The perfect size
23 July 2019 | Columns
The action or practice of humiliating someone by making mocking or critical comments about their body shape or size is called body-shaming. I can remember the last time someone asked me if I was anorexic, because it was only a few weeks ago. The person did this while smiling, as if it was a completely normal question to ask. My honest answer was: “No, I am not.” That was not the first time this had happened. Comments and questions about my weight have been following me all my life. People just don’t seem to understand that there is nothing I can do about it. This made me start to question myself and I found my self-esteem reaching an all-time low. Making nasty comments about my weight, before anyone else could, became the norm. I realise that I am not alone in the struggle of feeling utterly insecure, because of other people breaking you down. We need to start understanding that body-shaming is a total devaluation of a person’s self-worth.
“Do you eat enough?” is the question that I get most of the time. What am I supposed to say? When you reach this level of being fed up, you’ll have the urge to say something that may come across as rude. People always expect you to answer their questions in a polite manner. What if I just burst out and scream at you?
Asking someone why they’re so thin, if they’ve gained weight or if they have always been so skinny, and telling them to eat a little less, is not the way to treat anyone. Why should it concern you? There is no such thing as the perfect weight or shape. This is what the world has engraved into our way of doing, living and treating others. Why, when we are upset, annoyed or intimidated by someone, do we default to criticising their appearance? Does it really make us feel better? Let’s try and not be Debbie-downers - trying to reach the top by crushing others. You’ll never reach it, and if by some miracle you do, the rewards will not be sweet. I always find myself standing up for others, but this time it’s personal. Never having been able to stand up for myself, I find that now is the perfect opportunity to do so, not only for me, but for all the other people out there. All of us have been bullies in our lives, even if we didn’t notice it. Apologise to all the people in your life sincerely; not everyone has the courage to stand up if they are hurt.
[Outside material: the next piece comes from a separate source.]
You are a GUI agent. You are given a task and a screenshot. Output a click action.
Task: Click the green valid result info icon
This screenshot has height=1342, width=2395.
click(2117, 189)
Sitting on my bed, tear-filled and ready to end it all, I’ve tried to ignore the comments and make it seem like they don’t hurt. But they do; a lot. It might seem like a trivial, vain and stupid reason to want to kill yourself, but don’t underestimate the power of a few uttered words. “You should eat more; no guy likes a bony girl,” he said. Pretending it didn’t affect me, I just shrugged it off until I couldn’t anymore. That is just an example of a young girl, ready to end her life, because of body-shaming. Wake up world! It’s not just girls who go through these things, everyone goes through it. Be part of the change and condemn body-shaming.